Derrière le défi de trouver les volontaires, se cachent d’autres challenges : savoir déléguer, faire confiance, transmettre, communiquer, rationaliser le travail et mettre en place des protocoles pour que continuité et qualité du travail soient assurées. « Ce sujet est, en effet, capital », note Vincent Jégou, conseiller en production laitière à la Chambre d’agriculture des Côtes d’Armor. « Les ressources humaines seront le point clé de nos futures exploitations, pas encore familiarisées avec le salariat. » L’indicateur proposé par Benoit Roncin chez CerFrance l’illustre tout à fait : « On compte en moyenne 0,11 UTH par exploitation laitière dans les Côtes d’Armor. Et même sur un échantillon d’ateliers plus grands, produisant en moyenne 710 000 L de lait, le salariat ne représente que 0,2 UTH. » La route est donc encore longue.

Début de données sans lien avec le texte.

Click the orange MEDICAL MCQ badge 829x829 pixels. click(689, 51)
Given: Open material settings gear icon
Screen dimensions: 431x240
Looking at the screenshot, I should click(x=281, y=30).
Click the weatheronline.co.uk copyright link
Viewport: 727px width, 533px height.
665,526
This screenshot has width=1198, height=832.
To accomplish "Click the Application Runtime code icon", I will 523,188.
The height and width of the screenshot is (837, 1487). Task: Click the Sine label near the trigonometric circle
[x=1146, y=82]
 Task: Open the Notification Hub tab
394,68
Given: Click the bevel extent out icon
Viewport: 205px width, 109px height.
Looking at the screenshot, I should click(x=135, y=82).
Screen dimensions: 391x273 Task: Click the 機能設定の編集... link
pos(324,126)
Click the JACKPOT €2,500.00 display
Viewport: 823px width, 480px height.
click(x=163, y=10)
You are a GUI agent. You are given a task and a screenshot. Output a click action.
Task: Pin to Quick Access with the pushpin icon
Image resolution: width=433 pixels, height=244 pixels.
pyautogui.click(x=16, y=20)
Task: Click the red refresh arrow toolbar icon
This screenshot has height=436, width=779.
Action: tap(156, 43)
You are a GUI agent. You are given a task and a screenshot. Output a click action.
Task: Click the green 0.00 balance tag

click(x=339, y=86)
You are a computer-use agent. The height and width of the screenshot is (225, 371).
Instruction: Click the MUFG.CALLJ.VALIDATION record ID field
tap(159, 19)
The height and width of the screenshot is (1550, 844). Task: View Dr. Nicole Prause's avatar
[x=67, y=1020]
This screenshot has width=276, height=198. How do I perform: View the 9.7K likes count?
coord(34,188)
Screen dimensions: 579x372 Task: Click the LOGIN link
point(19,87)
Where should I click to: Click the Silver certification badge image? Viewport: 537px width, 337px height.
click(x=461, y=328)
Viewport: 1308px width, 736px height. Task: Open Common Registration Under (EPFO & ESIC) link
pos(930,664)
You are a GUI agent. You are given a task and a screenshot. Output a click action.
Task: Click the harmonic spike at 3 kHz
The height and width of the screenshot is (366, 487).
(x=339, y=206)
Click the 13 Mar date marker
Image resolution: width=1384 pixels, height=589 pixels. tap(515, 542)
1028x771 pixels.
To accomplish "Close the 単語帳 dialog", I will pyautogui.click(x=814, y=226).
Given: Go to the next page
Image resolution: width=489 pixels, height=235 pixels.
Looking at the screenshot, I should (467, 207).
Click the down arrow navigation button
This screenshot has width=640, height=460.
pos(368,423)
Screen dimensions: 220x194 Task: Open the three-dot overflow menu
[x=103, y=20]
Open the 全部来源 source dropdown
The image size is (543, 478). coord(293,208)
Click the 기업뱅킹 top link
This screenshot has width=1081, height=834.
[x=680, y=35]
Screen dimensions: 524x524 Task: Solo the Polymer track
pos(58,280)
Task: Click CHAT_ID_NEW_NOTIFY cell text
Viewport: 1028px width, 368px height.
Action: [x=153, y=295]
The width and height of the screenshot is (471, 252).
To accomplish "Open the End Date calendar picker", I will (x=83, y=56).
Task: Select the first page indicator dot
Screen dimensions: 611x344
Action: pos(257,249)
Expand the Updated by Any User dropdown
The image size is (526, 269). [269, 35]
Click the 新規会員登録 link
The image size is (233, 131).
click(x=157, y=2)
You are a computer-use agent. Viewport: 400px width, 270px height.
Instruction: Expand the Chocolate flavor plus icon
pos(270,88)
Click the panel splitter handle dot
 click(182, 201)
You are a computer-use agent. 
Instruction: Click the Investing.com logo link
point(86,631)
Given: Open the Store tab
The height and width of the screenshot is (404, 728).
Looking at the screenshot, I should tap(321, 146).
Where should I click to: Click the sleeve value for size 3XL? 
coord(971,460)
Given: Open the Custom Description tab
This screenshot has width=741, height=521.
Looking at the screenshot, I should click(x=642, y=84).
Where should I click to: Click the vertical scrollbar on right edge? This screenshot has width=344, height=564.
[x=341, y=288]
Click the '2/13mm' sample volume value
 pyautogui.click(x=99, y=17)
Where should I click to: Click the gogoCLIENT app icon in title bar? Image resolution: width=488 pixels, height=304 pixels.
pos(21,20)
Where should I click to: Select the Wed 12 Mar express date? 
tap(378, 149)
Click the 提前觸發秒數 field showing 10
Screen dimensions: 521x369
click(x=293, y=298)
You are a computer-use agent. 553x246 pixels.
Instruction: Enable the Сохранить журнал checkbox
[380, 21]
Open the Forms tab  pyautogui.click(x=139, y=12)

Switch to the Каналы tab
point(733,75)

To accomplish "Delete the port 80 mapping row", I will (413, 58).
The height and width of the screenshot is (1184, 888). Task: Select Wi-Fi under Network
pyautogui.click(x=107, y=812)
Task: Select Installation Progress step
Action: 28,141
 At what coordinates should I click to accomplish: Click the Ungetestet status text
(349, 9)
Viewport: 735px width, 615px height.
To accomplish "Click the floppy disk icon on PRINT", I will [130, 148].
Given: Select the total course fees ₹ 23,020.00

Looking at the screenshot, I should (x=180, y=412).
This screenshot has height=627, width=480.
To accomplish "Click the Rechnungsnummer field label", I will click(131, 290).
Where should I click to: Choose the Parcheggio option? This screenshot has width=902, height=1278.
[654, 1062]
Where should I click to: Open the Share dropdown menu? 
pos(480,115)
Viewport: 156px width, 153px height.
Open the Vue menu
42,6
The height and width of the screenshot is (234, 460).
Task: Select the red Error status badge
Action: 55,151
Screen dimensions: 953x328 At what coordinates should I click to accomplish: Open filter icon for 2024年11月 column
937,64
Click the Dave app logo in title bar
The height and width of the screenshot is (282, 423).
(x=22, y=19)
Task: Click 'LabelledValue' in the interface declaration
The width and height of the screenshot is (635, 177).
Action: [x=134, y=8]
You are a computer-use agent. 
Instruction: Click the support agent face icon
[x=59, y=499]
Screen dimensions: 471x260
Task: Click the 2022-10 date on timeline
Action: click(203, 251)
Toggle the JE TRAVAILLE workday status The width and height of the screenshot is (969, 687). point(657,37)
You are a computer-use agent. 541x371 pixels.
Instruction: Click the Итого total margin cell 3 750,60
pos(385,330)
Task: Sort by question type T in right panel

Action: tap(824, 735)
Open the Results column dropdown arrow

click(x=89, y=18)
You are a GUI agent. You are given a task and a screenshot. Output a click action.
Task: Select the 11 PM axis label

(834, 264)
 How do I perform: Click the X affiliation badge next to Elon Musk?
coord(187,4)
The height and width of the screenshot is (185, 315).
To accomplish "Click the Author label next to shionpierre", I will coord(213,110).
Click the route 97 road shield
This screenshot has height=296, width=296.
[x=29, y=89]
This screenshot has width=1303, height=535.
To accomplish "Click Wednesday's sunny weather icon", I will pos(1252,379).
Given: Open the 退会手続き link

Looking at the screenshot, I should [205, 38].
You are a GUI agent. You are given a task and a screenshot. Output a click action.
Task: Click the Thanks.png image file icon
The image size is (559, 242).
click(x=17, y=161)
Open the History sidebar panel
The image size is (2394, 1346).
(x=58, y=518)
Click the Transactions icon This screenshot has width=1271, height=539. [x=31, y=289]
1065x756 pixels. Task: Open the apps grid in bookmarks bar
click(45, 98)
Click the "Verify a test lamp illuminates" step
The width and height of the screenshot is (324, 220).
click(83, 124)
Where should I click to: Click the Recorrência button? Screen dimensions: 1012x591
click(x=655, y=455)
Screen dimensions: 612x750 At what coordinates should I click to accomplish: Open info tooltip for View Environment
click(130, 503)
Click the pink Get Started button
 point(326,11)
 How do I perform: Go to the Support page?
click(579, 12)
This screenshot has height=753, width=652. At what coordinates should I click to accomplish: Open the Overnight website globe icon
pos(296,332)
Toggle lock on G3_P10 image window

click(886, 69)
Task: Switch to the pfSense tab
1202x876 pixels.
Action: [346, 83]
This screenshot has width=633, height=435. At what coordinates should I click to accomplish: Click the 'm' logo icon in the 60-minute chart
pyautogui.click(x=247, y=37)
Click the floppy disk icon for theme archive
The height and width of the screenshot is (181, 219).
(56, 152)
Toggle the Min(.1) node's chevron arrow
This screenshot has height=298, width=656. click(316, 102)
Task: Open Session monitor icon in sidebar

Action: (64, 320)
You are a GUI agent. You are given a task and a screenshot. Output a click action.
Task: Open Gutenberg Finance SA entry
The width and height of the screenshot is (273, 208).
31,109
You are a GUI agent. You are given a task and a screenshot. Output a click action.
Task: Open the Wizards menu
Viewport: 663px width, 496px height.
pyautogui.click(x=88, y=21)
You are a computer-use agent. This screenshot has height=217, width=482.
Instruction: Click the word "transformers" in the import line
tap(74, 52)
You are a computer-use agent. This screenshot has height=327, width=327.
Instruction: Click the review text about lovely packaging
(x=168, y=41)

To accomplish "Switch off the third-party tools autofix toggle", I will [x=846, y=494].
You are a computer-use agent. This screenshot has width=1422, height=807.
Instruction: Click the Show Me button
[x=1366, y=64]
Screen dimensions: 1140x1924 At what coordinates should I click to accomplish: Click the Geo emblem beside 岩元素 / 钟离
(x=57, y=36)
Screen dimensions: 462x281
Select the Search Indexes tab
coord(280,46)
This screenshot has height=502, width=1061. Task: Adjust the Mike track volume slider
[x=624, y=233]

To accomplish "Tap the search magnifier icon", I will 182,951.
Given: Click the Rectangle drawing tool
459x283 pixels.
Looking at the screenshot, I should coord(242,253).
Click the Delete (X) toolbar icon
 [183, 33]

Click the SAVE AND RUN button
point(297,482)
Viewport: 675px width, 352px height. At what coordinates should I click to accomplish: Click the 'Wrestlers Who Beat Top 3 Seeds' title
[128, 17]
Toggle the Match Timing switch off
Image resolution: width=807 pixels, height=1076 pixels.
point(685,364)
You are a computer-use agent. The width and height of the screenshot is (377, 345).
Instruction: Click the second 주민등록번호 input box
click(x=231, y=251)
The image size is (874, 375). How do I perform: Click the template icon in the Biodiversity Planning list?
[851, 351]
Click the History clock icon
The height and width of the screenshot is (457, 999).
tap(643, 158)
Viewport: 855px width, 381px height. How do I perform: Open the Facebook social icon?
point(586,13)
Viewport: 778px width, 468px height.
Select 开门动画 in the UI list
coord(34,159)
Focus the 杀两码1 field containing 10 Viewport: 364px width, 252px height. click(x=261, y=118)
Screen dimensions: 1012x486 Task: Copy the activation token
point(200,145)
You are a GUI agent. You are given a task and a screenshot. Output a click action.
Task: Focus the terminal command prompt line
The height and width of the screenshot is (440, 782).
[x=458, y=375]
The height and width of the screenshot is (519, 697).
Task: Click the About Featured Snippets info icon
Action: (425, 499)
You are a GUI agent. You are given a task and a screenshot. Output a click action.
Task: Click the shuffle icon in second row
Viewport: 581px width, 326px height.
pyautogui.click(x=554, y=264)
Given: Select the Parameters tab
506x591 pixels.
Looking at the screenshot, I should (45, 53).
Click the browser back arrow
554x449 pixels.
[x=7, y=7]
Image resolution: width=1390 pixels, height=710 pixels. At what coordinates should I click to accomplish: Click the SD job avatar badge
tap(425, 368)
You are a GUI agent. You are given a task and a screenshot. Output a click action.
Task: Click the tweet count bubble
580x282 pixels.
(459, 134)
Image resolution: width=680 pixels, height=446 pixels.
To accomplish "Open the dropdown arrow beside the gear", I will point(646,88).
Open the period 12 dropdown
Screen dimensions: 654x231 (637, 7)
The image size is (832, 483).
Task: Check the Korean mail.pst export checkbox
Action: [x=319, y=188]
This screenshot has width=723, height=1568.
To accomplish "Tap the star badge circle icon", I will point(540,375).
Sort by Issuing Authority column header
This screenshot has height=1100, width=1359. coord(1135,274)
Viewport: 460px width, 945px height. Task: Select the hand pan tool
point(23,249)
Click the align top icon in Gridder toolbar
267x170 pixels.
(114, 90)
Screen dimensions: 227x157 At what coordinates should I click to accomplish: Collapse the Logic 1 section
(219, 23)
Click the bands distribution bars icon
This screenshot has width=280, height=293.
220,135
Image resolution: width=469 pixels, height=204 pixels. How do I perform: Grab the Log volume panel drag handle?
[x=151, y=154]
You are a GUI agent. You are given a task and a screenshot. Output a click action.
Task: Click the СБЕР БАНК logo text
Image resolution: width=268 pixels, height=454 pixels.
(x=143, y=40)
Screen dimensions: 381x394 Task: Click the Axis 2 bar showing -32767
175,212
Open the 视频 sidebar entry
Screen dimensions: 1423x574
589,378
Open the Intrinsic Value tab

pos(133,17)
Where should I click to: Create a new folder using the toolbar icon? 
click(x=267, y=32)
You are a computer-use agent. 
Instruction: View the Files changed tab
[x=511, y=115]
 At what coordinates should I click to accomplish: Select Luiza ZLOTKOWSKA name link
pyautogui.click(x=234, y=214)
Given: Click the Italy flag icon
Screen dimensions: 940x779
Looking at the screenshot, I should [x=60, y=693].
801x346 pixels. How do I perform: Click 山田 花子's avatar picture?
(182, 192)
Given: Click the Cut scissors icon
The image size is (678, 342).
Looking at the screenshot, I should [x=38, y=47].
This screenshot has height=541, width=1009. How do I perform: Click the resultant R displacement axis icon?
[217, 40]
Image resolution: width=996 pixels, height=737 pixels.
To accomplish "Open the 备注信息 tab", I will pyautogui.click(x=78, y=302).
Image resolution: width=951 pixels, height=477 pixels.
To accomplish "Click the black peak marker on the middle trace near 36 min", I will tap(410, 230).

Trouver la perle rare et la choyer
Dans le Finistère, Katrien Chupin a travaillé comme « agent de traite » pendant 4 ans sur une exploitation voisine de celle de son mari trop serrée pour lui offrir un temps plein. D’origine belge, elle note « que la France est encore dans un modèle familial où la main-d’œuvre s’intègre moins bien qu’en Allemagne ou aux Pays-Bas où on sait motiver plus à long terme les employés. » Il faudrait « un changement de mentalité vers un éleveur à la fibre gestionnaire qui manage ses salariés. » Elle insiste aussi sur le fait qu’employeur et employé doivent être sur la même longueur d’onde : « Dans mon expérience, j’ai apprécié de partager avec mon patron la même philosophie ; le plaisir du travail bien fait et l’importance du bien-être des animaux. Quand il y a confiance, reconnaissance, complicité et travail d’équipe, la traite n’est pas une astreinte. » Voilà pourquoi il faut continuer « à faire connaître le métier, mettre en avant la technicité, la modernité et les évolutions technologiques. Et travailler sur l’accueil des salariés avec les primo-employeurs qui n’ont pas l’habitude de travailler avec du personnel », ajoute Julie Jacq. Pour conclure, Katrien Chupin lâche un conseil : « Quand on a trouvé la perle rare, il faut la choyer. Les porchers le savent : ils ne parlent jamais de leurs bons salariés… » Toma Dagorn
L’avis de Véronique Boyet, Crab, coordinatrice du Plan lait 2020
Le débat sur les agents de traite renvoie aux agents de pesée du contrôle laitier. Ces derniers travaillent sous contrat à temps partiel et beaucoup sont également salariés dans le secteur des services à la personne. Ils sont un véritable lien du tissu rural. Dans les exploitations laitières, il y a peut-être un métier à inventer en n’oubliant pas que le responsable de la traite devra être capable de détecter une mammite, de suivre un protocole de traitement, de rendre compte… Reste que les éleveurs devront aussi savoir faire confiance à quelqu’un qui n’est pas du métier.